Mzukisi Nginingini says he prayed all the way to the meeting which he saw as his last hope to remain in business: “Oh please God, help me, I need to pay my employees.” It is a prayer familiar to many business owners, including those normally not spiritually inclined.
Nginingini’s problem was that he had won his first major contract, a street-cleaning job with the Cape Town municipality, but could not raise the finance to pay the teams of labourers their weekly wages in the three weeks between the start of the contract and the date of his first payment.
He had tried everything to get the R300 000 he needed. The banks wouldn’t touch him because a credit card went bad while he was recuperating in hospital from having lost his leg as the victim of an armed robbery. Besides, he didn’t have collateral.
He phoned every friend and acquaintance he could think of. He went to his main investor, the labour broking firm ASE, where he had worked before he was shot, but “they were also running their payroll that week”.
It was a Thursday — the day before pay day — when a small business development worker gave him the cellphone number of George Watson, the owner of New Business Finance, a small company that lends money to emerging businesses.
“We sat down and I explained to them who I am, what I do and I also gave them a background of ASE so that at least I could start building trust immediately — that I wouldn’t run away with their money. They looked at the project I had, they looked at the requirement of the business and, you know, it was just so perfect. They gave me the money the same day.”
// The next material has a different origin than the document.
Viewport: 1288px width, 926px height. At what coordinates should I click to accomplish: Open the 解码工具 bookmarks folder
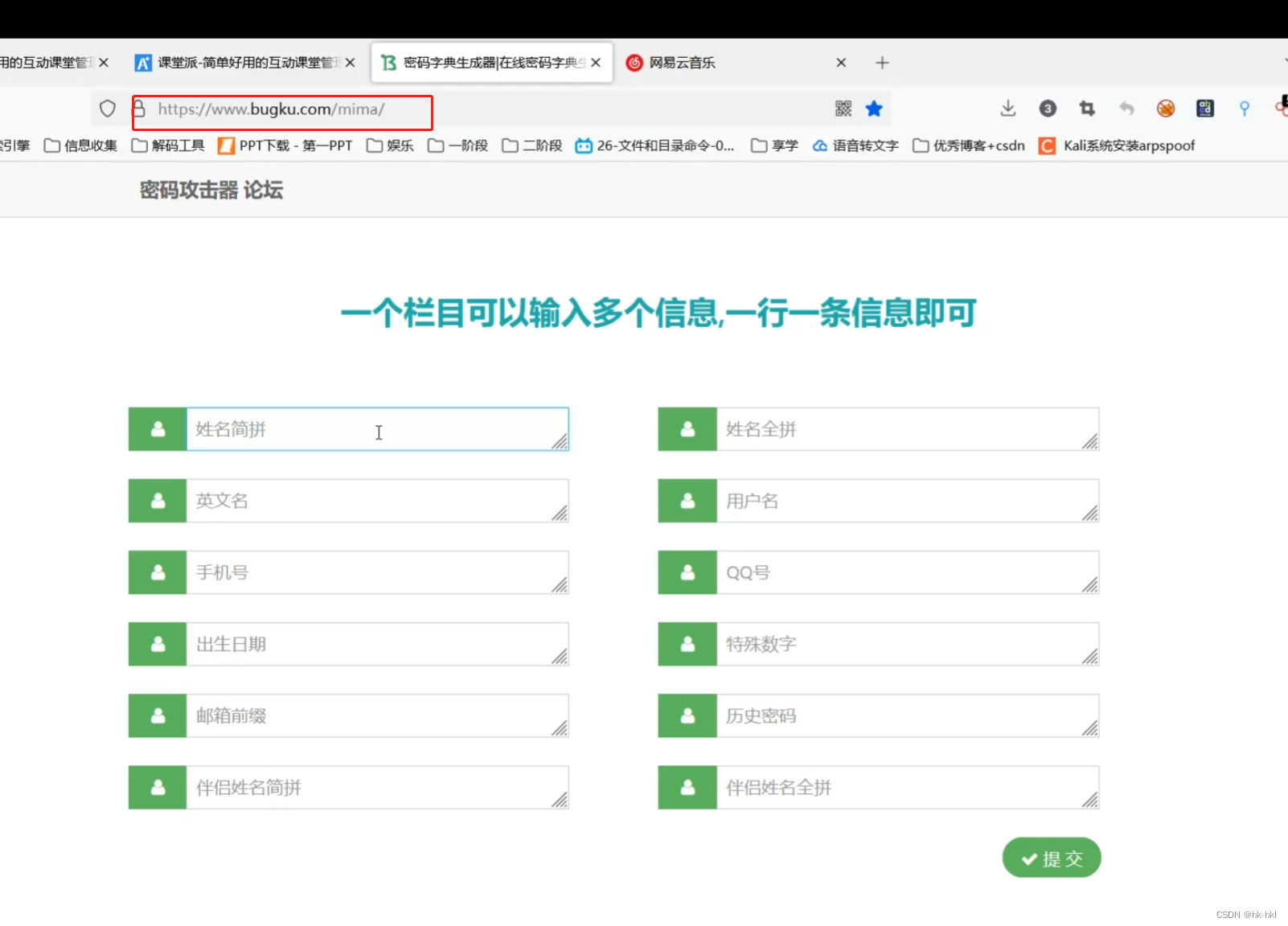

Of New Business Finance’s high interest rate — they charge up to 44,2% depending on the risk — Nginingini says: “They are in business to make money. They are not running a charity organisation. So you go there with a clear mind — that you will pay interest. I can live with that because I didn’t have a choice. If it wasn’t for him, I would have been out of business. Within 20 minutes, a decision was made.”
He contrasts the experience with his three-month-long frustration to raise finance at two banks. “Time wasted, meeting people for nothing, meeting all these consultants from the bank asking you 150 questions and, at the end of the day, you don’t get what you wanted.”
Months afterwards a bank agreed to an overdraft, but only after Nginingini saved some money which served as collateral.
Today his business still uses New Business Finance from time to time. “Sometimes, when I’m given extra work by the City of Cape Town, I would pick up the phone and say ‘George, I need money’. And he would say ‘let’s sit down and talk’. Between me and him it’s a question of one phone call away, because I’ve built the trust. I’ve never let him down.”
Today Nginingini’s Z&M Recruitment and Labour Brokers is doing business as far afield as KwaZulu-Natal. He and his business partner, Zukiswa Lobola, employ 14 staff members and recruit professionals, artisans and unskilled labourers for the likes of Caltex, Group Five, Sanlam and Petro SA.
Z&M’s story is one where South Africa’s small business development effort seemed to have fired on all cylinders, with entrepreneurial attitude, training, mentorship, BEE and financial support coming together in the right quantities.
While gathering skills in the HR departments of various corporates, including Saldanha Steel, Nginingini did a course in new business management at Muizenberg College.
His brother supported him financially during his convalescence and his last boss, William Rix of ASE, decided to take a 49% stake in Z&M and nurture the company to independence. Such “business angel” investment went largely unacknowledged then, but today Rix would have been able to score BEE points for enterprise development. Government is also introducing a tax break which, had it existed then, would have allowed Rix a deduction of R500Â 000 from his taxable income.
Under Rix’s mentorship, Z&M built up a sizeable database of artisans, professionals and labourers.
The Cape Town municipality took Z&M on as part of its preferential procurement programme.
A business development NGO based at the Cape Technikon provided business advice and referred Nginingini to New Business Finance in his hour of need.
Then there are Nginingini and Lobola themselves, who, as talented middle managers, could have carved out comfortable careers for themselves at virtually any corporate. Instead they chose the difficult route of business ownership.
The life of a business owner is such, says Watson, that someone thinking of starting a venture on his or her own should ask himself: “Can you wake up every night at three in the morning sweating because you’ve got to pay wages and you can’t get money from your debtors. Can you handle it?”